Want to share hope? There’s an app for that.

The Adventist Church uses mobile technology to spread literature throughout the world.

Silver Spring, Maryland | Lauren Davis

The publishing department of the Seventh-day Adventist Church launched an app this year that allows users to to easily send inspirational books and excerpts to anyone via email or social media. The Sharing Hope App, highlighted during the 2015 Annual Council Session, offers a library of Adventist publications, including outreach literature and popular books by Ellen G. White, co-founder of the Seventh-day Adventist Church, free of cost.  

This is just the start, said Willmar Hirle, associate director of the publishing department for the Adventist world church. Hirle foresees future versions of the app filled with Adventist newspapers, magazines, daily devotionals and mission material from all divisions of the Church.  
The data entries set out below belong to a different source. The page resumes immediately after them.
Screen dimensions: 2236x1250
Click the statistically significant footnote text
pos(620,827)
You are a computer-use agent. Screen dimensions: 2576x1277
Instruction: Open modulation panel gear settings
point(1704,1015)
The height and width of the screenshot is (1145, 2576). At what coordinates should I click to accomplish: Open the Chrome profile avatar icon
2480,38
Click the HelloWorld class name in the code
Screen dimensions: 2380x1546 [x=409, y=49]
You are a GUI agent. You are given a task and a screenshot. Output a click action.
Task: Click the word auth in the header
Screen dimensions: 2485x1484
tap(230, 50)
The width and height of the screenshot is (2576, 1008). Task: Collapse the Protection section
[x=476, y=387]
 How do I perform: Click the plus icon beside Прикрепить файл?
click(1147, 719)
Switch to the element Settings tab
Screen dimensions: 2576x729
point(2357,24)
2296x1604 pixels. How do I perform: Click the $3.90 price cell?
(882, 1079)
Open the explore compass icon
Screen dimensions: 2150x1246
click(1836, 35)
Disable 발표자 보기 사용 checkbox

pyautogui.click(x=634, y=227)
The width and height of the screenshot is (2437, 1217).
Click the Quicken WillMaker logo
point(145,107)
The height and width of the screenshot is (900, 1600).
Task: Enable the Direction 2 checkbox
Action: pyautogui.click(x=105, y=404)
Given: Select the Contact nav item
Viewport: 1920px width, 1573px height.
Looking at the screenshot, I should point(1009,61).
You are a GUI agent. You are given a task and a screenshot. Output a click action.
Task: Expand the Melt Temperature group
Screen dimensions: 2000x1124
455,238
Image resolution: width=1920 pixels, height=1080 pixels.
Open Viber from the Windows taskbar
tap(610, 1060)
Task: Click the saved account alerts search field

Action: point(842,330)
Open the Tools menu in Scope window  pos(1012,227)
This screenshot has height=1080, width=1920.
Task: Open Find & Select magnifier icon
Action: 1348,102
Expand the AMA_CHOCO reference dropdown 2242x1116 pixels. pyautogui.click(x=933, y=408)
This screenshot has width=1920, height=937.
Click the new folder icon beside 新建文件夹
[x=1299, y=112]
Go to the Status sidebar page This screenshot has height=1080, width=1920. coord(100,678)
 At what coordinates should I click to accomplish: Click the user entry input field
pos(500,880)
“During the last ten years we have produced several missionary books that have been translated to many languages. Hundreds of millions of books have been printed and [distributed] all over the world,” he said. There are areas, however, where these paper publications cannot thrive.

“Some years ago I was planning to visit one country where we have no more than 200 Adventists,” Hirle said. He was denied a travel visa and instead started sending literature to the Adventist community there. Police intercepted this material and arrested more than 20 Adventists.

“I cannot go to that country. I cannot send books to them. I cannot even print books in that country. But the language of that country is already here in the app,” he said. “And now the Adventists in that country are receiving our books.”

The purpose of Sharing Hope is to give users the ability to reach every culture in all parts of the globe, said Viviene Martinelli, project manager for the app. If a user wants to minister to someone who speaks a foreign language, the user can easily grab a book in that language and share it. Content is currently available in Arabic, English, French, Italian, Spanish, Portuguese and Russian, she said. And this app has only scratched the surface of it’s language expansion goals.

Before the end of next year, Hirle hopes the app will reach 100 languages. “By the end of the quinquennium, we would like to have all the languages of the world” he said.